Le lieu privilégié de la révélation se trouve dans ce que la tradition juive et chrétienne a reçu et médité à partir des deux Testaments. Malgré leur technicité et les limites de toute science, Jean-Luc Marion, de l’Académie française, dans son ouvrage «D’ailleurs, la révélation» (éd. Grasset, coll. Essai, pp. 602) est allé voir: «Il faut d’abord déconstruire, dit-il, car aucun terme biblique ne correspond exactement au concept moderne de Révélation». Nous proposons à nos lecteurs l’introduction de ce livre dans lequel l’auteur souligne que puisque les théologiens modernes ont maintenu le terme de Révélation sans le re-penser à fond, il fallait tenter de le redéfinir à partir de la phénoménalité.

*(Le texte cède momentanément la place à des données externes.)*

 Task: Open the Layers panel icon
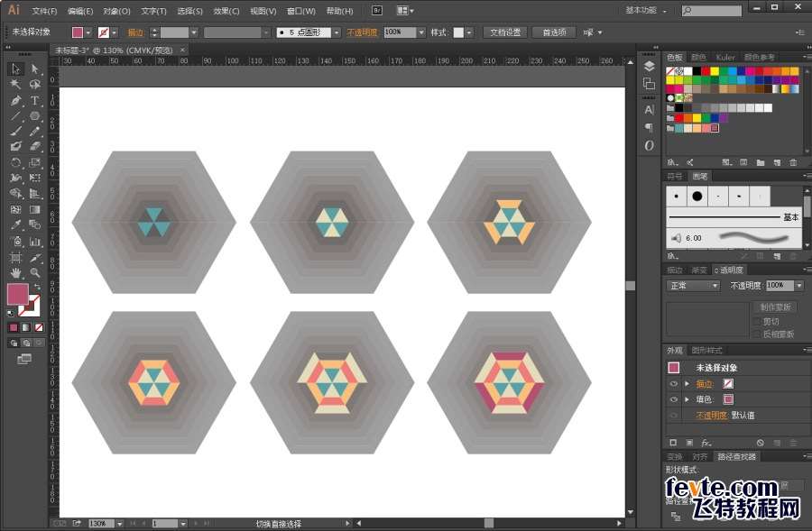tap(649, 66)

Il y a déjà presque quarante ans, j’osais prétendre «que la théologie, de toutes les écritures, cause sans doute le plus grand plaisir». Je le maintiens, avec une réserve: rien non plus d’aussi difficile, voire douloureux que la théologie, où il faut s’avancer direct en haute mer, sans fond et sans fin — duc in altum (Lc 5, 4). Karl Barth, encore à ses débuts, mettait déjà en garde quiconque s’y risque: «Tout ouvrage d’homme est une ébauche, un travail préalable, et un livre de théologie plus qu’aucun autre ouvrage». Tous les livres que j’ai produits, je les ai accomplis comme un coureur cycliste monte les cols d’une étape de montagne, avec entraînement et méthode, force et endurance, ruse et volonté; mais aucun ne m’a coûté autant, ni retenu aussi longtemps, justement parce que l’ascension n’avait jamais été aussi rude ni aussi belle.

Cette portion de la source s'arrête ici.